Bureaucracy, corporations, and everyday accountability sinks
- Numerous practical examples echoed the article:
- Airline no-show rules annihilating entire itineraries; agents “unable” to help even in obviously fixable edge cases.
- DMVs and national ID systems creating Kafkaesque loops, especially with cross-border moves or Real ID rules.
- Name-length and character-set limits in financial and travel systems quietly excluding people with “non-standard” names.
- Employment, LLCs, and corporate personhood as deliberate liability shields that enable risk-taking but also dilute responsibility.
- Some argued the KLM squirrel culling was less about unaccountability and more about biosecurity, but the use of an industrial shredder was widely seen as morally shocking.
Blameless postmortems, safety, and cybersecurity
- Debate around “blameless postmortems”:
- Supporters referenced Sydney Dekker’s “just culture”: “blame-free is not accountability-free,” and focusing only on “who screwed up” hides systemic causes.
- Skeptics see “blameless” cultures weaponized to obscure misconduct and avoid consequences.

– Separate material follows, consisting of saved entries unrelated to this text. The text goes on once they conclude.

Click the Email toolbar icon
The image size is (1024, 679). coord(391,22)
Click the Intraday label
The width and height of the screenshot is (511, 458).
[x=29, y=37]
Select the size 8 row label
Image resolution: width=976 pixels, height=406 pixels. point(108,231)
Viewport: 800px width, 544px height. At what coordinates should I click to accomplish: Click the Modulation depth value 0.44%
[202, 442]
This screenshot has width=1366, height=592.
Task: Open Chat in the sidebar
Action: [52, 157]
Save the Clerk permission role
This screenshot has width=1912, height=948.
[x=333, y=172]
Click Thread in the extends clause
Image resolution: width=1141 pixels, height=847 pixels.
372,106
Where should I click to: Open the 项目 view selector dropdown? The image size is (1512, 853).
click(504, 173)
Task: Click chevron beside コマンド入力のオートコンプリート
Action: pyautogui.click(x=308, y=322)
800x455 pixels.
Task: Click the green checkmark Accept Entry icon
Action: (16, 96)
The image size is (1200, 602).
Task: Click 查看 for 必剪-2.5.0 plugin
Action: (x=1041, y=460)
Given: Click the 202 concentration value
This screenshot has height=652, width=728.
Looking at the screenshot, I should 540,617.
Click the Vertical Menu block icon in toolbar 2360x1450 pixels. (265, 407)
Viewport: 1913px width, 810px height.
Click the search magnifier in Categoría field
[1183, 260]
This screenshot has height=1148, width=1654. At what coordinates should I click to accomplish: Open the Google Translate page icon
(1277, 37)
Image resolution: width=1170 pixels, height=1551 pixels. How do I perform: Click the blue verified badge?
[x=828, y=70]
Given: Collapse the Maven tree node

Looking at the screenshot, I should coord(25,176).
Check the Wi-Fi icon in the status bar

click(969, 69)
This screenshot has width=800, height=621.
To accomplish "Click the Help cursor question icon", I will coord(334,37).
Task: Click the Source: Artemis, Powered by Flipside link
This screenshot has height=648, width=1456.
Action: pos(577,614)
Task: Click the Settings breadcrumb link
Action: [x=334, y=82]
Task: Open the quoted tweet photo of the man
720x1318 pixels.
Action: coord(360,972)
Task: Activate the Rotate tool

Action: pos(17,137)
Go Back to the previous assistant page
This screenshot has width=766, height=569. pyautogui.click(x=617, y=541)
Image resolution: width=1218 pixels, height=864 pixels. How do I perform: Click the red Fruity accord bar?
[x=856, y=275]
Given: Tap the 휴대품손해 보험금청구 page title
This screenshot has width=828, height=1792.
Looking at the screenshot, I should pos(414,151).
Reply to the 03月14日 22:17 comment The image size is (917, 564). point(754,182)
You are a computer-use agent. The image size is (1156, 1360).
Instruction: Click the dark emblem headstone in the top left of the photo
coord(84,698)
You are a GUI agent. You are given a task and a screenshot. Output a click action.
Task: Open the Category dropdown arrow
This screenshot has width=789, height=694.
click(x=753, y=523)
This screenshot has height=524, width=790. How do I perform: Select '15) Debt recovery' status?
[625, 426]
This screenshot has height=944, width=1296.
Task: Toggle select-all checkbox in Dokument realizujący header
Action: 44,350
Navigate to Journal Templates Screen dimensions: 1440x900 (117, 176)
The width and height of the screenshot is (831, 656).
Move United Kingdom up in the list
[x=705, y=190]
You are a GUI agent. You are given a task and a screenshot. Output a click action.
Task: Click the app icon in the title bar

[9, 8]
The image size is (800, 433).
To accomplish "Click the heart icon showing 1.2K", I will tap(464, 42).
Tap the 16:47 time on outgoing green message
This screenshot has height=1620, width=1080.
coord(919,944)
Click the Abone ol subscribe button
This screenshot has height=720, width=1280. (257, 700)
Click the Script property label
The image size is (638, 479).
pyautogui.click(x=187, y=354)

- Cybersecurity and compliance were portrayed as a giant modern accountability mesh: checklists, expensive tools, audits, and insurers primarily redistribute liability rather than actually improving security. This explains seemingly irrational security theater.
Frontline workers, customer anger, and escalation
- There was disagreement over whether getting angry at powerless gate agents or call-center staff is “bad”:
- Some insisted principled refusal and collective resistance are needed to break accountability sinks.
- Others argued that systems tacitly reward the most unreasonable customers because escalation paths are hidden and only triggered under pressure.
- Several people with support experience said persistent but polite escalation works best; being abusive often backfires.
Author, politics, and meta-critique
- Some praised the essay as one of the author’s best and linked to related works (Dan Davies, Cathy O’Neil, David Graeber, Jen Pahlka, Gerald Weinberg).
- Others criticized the inclusion of specific political actors (e.g., UK COVID leadership) as positive examples, given later corruption allegations.
- A few accused the author of ego or hypocrisy (e.g., earning “FAANG money” and then critiquing capitalism), while defenders felt one autobiographical SRE example was reasonable illustration, not self-aggrandizement.
- Toward the end, commenters split on whether the piece drifts into pessimistic overreach (e.g., “pursuit of happiness is dead”) versus accurately capturing the anxiety produced by pervasive unaccountability.